Saving money can often mean wasting time. There are so many different types of accounts available that it’s easy to spend hours bouncing between bank websites, reading endless small print, and trying to figure out which one is best for you before giving up and stuffing all your money in a box under the bed. Here’s our quick-fire guide to make things a bit easier.
- Instant access accounts
Are you the spontaneous type, the kind of person who books holidays on a whim because it’s miserable outside and you’ve just watched an episode of Love Island? An instant access account may be your best bet because you’ll be able to take money out without giving the bank any notice. Interest rates on instant access accounts are usually variable, and so can move up or down over time. However, if you feel like you don’t necessarily need access to your money straight away or that you could limit the number of withdrawals you make from your account, you may be better off with a Limited access account, which will offer you a better rate of interest. The accounts are also usually variable and you can add to them over time.
- Limited access accounts
Simply put, a limited access account offers you a better rate of interest if you don’t need access to your money straight away or feel that you could limit the number of withdrawals you make from your account. The accounts are usually variable and you can add to them over time, unlike some fixed term accounts.
- Notice accounts
Are you moderately spontaneous, the kind of person who’s prepared to wait a couple of months before booking your trip to a sunny paradise? A notice account could be for you. These require you to let your bank know in advance that you want to make a withdrawal, often in return for a slightly higher interest rate than you’d get from an instant access account. Notice periods vary in length; they’re typically 30 or 60 days, although sometimes they are as much as 120 days in advance. Rates on notice accounts are also usually variable.
- Fixed rate accounts
Are you a long-term planner, the kind of person who reckons that September 2022 will be the perfect moment for a glorious beach break? A fixed rate account could be for you. They pay a certain rate of interest for a set period, ranging from six months to five years. You often can’t make withdrawals during this time or, if you can get money out, you might lose some of the interest you’ve earned.
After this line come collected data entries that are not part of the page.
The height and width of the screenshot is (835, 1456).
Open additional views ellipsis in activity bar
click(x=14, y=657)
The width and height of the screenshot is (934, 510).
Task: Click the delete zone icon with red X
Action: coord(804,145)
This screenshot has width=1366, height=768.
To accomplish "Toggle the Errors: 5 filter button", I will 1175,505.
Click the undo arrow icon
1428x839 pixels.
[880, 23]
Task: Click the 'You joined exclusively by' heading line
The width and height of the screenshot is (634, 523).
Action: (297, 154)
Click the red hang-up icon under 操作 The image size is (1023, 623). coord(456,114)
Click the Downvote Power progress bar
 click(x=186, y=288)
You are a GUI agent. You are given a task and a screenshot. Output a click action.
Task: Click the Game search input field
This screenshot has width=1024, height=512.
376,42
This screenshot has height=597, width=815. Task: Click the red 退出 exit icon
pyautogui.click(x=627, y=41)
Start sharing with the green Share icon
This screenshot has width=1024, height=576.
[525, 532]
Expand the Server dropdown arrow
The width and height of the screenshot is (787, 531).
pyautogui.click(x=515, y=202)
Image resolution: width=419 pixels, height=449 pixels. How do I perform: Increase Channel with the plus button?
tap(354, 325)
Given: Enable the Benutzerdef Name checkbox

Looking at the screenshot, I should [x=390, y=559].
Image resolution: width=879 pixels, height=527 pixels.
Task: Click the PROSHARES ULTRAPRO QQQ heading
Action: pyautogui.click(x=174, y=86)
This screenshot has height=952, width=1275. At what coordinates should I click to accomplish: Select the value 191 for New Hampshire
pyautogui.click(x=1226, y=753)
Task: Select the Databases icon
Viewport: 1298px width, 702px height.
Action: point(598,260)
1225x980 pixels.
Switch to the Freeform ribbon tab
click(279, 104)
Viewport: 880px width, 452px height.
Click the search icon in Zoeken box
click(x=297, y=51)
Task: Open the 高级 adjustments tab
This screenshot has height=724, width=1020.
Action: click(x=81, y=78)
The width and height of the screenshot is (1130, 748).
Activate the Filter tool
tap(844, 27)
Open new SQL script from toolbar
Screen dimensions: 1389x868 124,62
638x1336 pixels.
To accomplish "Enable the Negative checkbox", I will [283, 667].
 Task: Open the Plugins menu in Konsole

In return for leaving your savings untouched, fixed rate accounts usually provide better rates than instant access accounts. This type of account is likely to suit you if can afford to tie your savings up for a while.
- Regular saver accounts
With a regular saver account, you agree to save a certain amount every month, typically ranging from £1 up to a maximum of £250. They tend to only last for a year, at which point your money is moved into an account paying a lower rate of interest. While you can’t usually make withdrawals this type of account often provides the most generous returns.
- Individual savings accounts (ISAs)
ISAs earn you tax-free interest. You can save up to £20,000 in an ISA this tax year (2019/20), of which £4,000 can be saved into a Lifetime ISA. Cash ISAs, like other saving accounts, come in all different shapes and sizes, so you can pick from fixed rate, easy access and notice ISAs. If you keep savings outside an ISA and you’re a basic rate taxpayer, you won’t have to pay tax on the first £1,000 of interest you earn thanks to the Personal Savings Allowance, introduced in 2016. But be aware that this allowance shrinks to £500 if you’re a higher rate taxpayer, and if you’re an additional rate taxpayer you don’t get an allowance at all.
So that’s your briefing on all the savings options open to you. Now, where did you leave your passport?
Before making financial decisions always do research, or talk to a financial adviser. Views are those of our mentors and customers and do not constitute financial advice.